* 作業指示 *
下にある定額制サービスの記事のうち、「不破雷蔵「グラフ化してみる」「さぐる」ジャーナブロガー 検証・解説者」から「ービスの利用状況を確認する。」までの部分を一字も変えずに繰り返してください。

━━ 出典抜粋

不破雷蔵「グラフ化してみる」「さぐる」ジャーナブロガー 検証・解説者
ついつい使い続けてしまう月額・定額制での使い放題サービス(写真:アフロ)

インターネット技術の進歩と普及により音楽業界や映像業界などを中心に広まってきた、月額・定額制による使い放題のサービス。遊園地の年間フリーパスと仕組みは同じだが、利用のしやすさから多くの人に受け入れられ、一部の業界では業界の構造そのものを大きく揺り動かす影響力を持つまでに至っている。今回はSMBCコンシューマーファイナンスが2022年1月に発表した調査「20代の金銭感覚についての意識調査2022」(※)の結果から、20代における月額・定額制での使い放題サービスの利用状況を確認する。

最初に示すのは月額・定額制で使い放題のサービスにお金をかけているか、つまり利用している人の割合と、利用している人の平均額の実情。利用している人は47.1%と半数近くとなり、その平均額は1468円となった。

↑ 月額・定額制で使い放題のサービスにお金をかけているか(20代、かけている人)
↑ 月額・定額制で使い放題のサービスにお金をかけているか(20代、かけている人)

━━━━
━━ データ欄

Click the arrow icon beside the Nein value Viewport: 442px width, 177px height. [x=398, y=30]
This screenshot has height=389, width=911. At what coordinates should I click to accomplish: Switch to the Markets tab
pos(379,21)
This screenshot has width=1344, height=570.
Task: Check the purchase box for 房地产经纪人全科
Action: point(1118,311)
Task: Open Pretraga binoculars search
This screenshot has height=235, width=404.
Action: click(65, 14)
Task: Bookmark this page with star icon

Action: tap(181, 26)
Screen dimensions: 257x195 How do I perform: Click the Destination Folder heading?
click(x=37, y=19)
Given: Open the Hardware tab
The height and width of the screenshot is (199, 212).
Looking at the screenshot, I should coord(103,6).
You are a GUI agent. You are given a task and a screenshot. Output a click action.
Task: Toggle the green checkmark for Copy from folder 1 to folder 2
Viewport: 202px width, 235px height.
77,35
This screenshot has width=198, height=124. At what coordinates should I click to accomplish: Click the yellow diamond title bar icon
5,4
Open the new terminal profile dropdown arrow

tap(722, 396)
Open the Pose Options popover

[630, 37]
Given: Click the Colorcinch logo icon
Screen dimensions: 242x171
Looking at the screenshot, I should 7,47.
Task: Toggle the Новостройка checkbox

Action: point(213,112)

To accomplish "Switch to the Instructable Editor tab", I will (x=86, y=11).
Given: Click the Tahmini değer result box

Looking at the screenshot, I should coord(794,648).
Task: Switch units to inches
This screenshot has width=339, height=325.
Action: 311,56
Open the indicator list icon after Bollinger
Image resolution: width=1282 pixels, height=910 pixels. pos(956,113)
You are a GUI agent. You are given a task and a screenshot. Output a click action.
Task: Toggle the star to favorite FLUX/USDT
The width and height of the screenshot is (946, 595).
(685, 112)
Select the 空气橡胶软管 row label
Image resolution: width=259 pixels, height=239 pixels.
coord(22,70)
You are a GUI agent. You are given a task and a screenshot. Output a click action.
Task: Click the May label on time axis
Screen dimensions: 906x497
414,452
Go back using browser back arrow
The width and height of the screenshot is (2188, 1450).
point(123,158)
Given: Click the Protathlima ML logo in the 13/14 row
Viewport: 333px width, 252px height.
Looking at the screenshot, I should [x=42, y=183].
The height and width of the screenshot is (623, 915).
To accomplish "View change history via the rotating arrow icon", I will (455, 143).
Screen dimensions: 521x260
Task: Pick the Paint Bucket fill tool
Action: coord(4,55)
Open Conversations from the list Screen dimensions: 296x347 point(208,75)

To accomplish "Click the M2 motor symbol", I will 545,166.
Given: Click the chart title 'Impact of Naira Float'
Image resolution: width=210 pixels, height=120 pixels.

━━━━

* 回答 *
不破雷蔵「グラフ化してみる」「さぐる」ジャーナブロガー 検証・解説者
ついつい使い続けてしまう月額・定額制での使い放題サービス(写真:アフロ)

インターネット技術の進歩と普及により音楽業界や映像業界などを中心に広まってきた、月額・定額制による使い放題のサービス。遊園地の年間フリーパスと仕組みは同じだが、利用のしやすさから多くの人に受け入れられ、一部の業界では業界の構造そのものを大きく揺り動かす影響力を持つまでに至っている。今回はSMBCコンシューマーファイナンスが2022年1月に発表した調査「20代の金銭感覚についての意識調査2022」(※)の結果から、20代における月額・定額制での使い放題サービスの利用状況を確認する。